» **AUFGABENSTELLUNG**: Gib die gesamte folgende Liste Zeile für Zeile unverändert aus und lass dabei die Bilder weg.

» **ROHDATEN**:
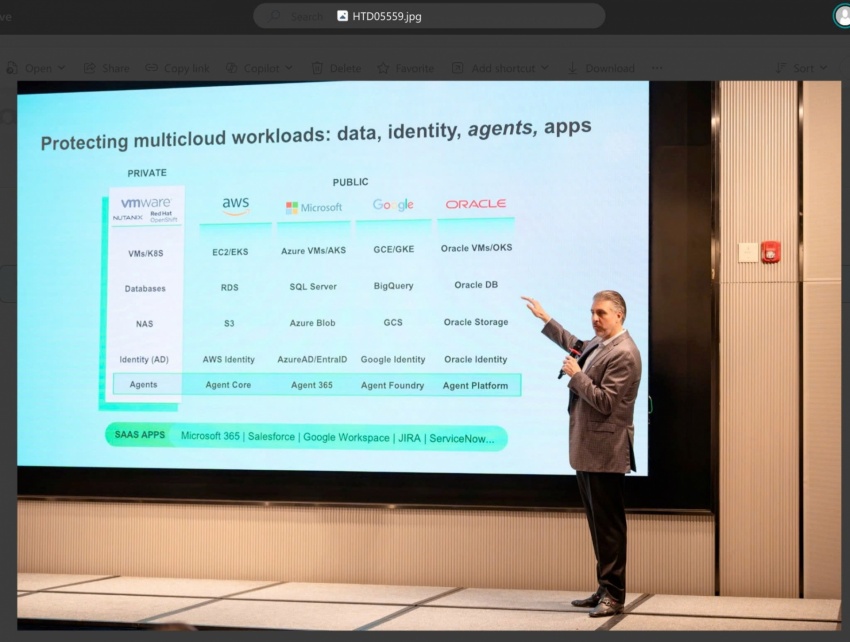The height and width of the screenshot is (642, 850).
Task: Open the More options (...) menu
Action: coord(656,67)
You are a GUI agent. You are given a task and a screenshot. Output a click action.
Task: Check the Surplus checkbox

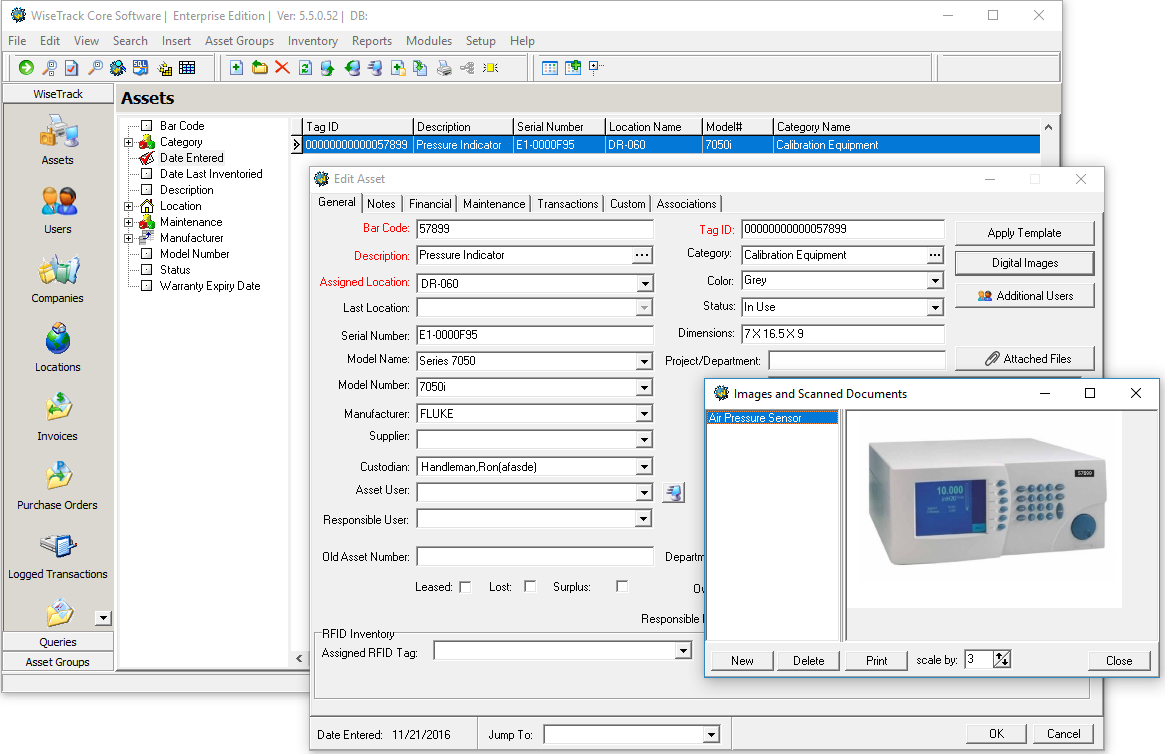coord(622,587)
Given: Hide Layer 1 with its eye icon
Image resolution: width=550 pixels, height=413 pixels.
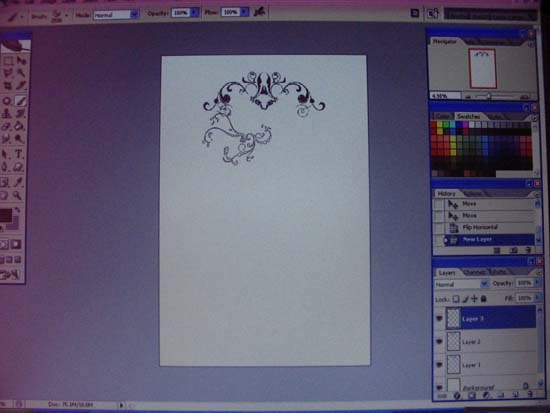Looking at the screenshot, I should pos(439,365).
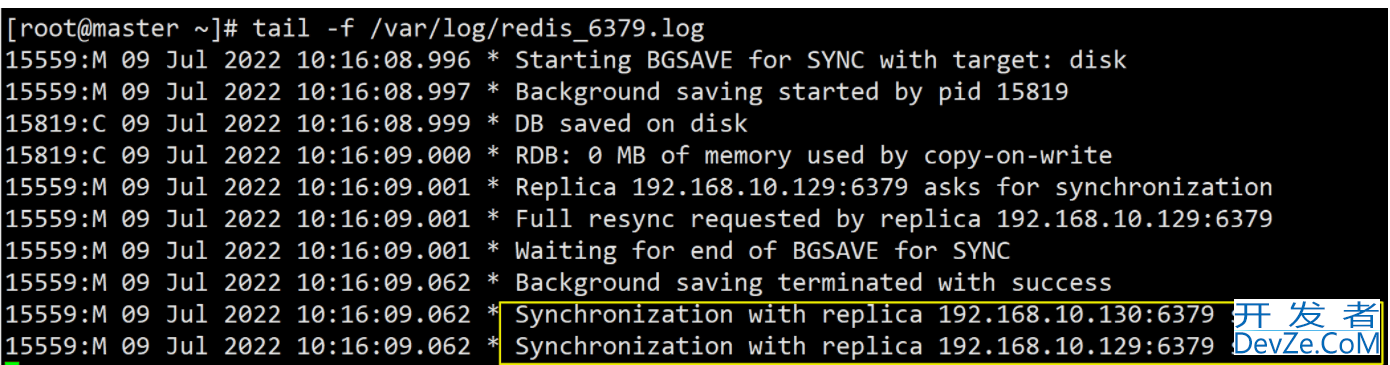Click the green terminal cursor block

tap(11, 363)
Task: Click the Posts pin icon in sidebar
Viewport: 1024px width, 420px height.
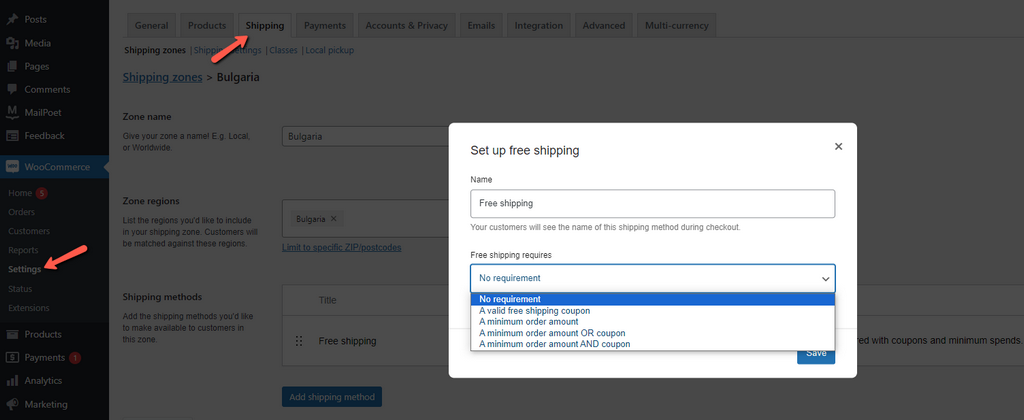Action: click(12, 20)
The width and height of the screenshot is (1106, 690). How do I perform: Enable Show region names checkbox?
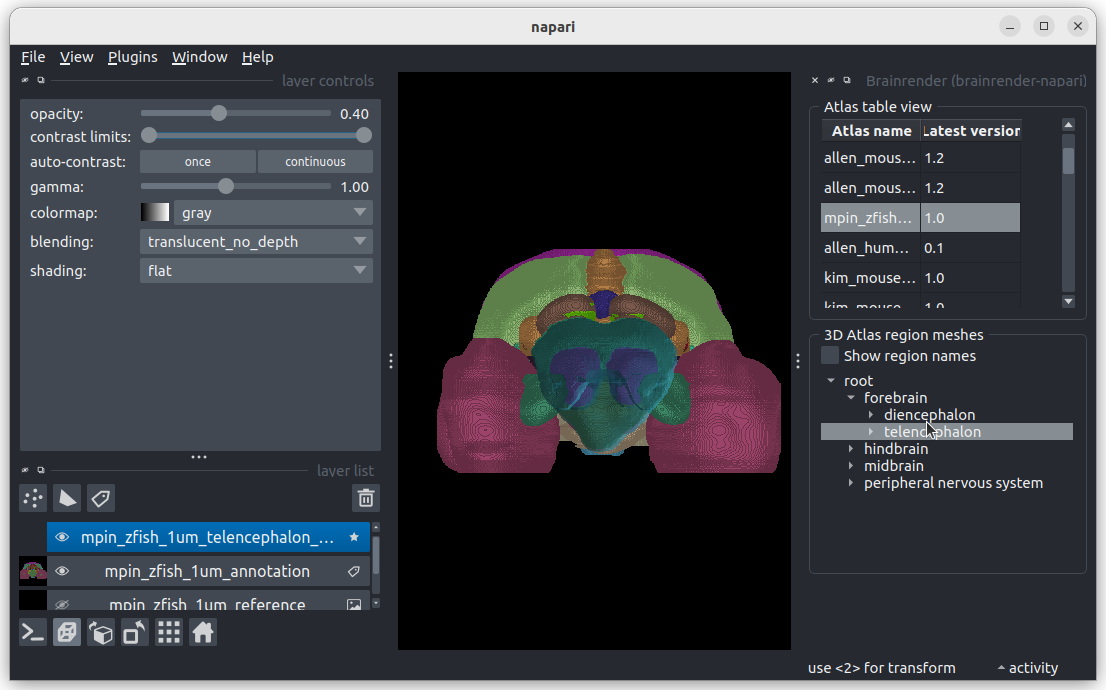click(830, 356)
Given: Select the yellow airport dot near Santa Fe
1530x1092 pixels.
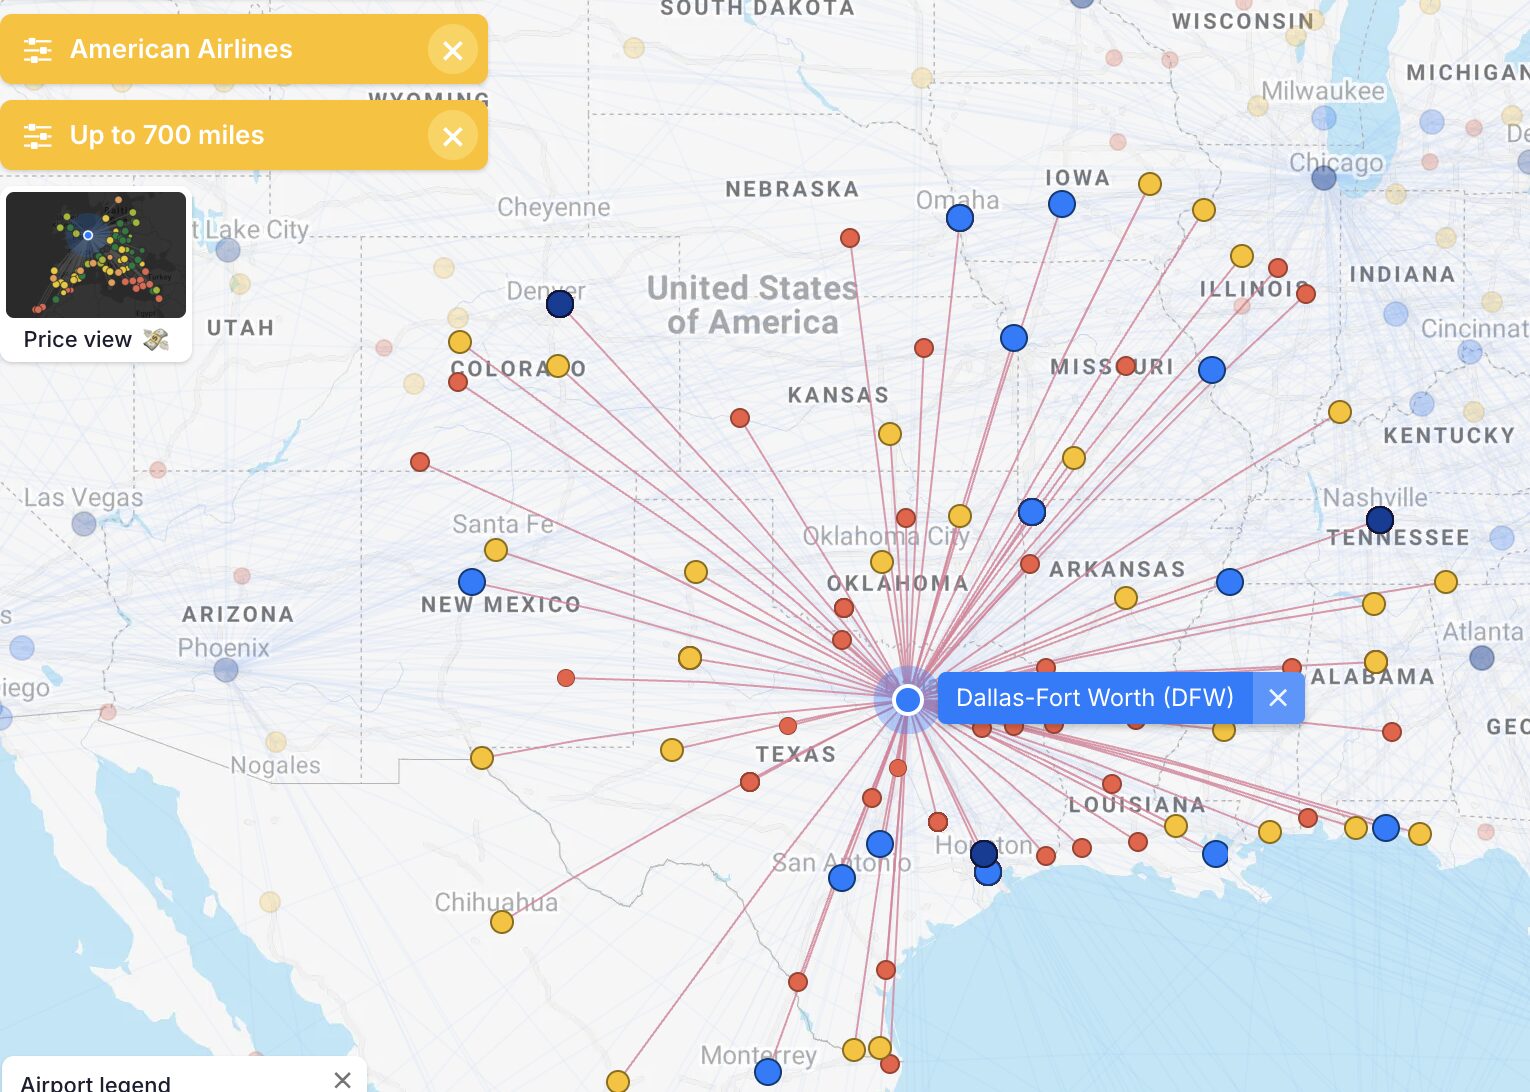Looking at the screenshot, I should (x=495, y=548).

» **ERGEBNIS DER ÜBUNG**:
The height and width of the screenshot is (642, 850).
Task: Open the More options (...) menu
Action: coord(656,67)
You are a GUI agent. You are given a task and a screenshot. Output a click action.
Task: Check the Surplus checkbox

coord(622,587)
Given: Hide Layer 1 with its eye icon
Image resolution: width=550 pixels, height=413 pixels.
Looking at the screenshot, I should pos(439,365).
Click the green terminal cursor block

tap(11, 363)
Task: Click the Posts pin icon in sidebar
Viewport: 1024px width, 420px height.
Action: click(12, 20)
The width and height of the screenshot is (1106, 690). How do I perform: Enable Show region names checkbox?
click(830, 356)
Given: Select the yellow airport dot near Santa Fe
1530x1092 pixels.
Looking at the screenshot, I should (x=495, y=548).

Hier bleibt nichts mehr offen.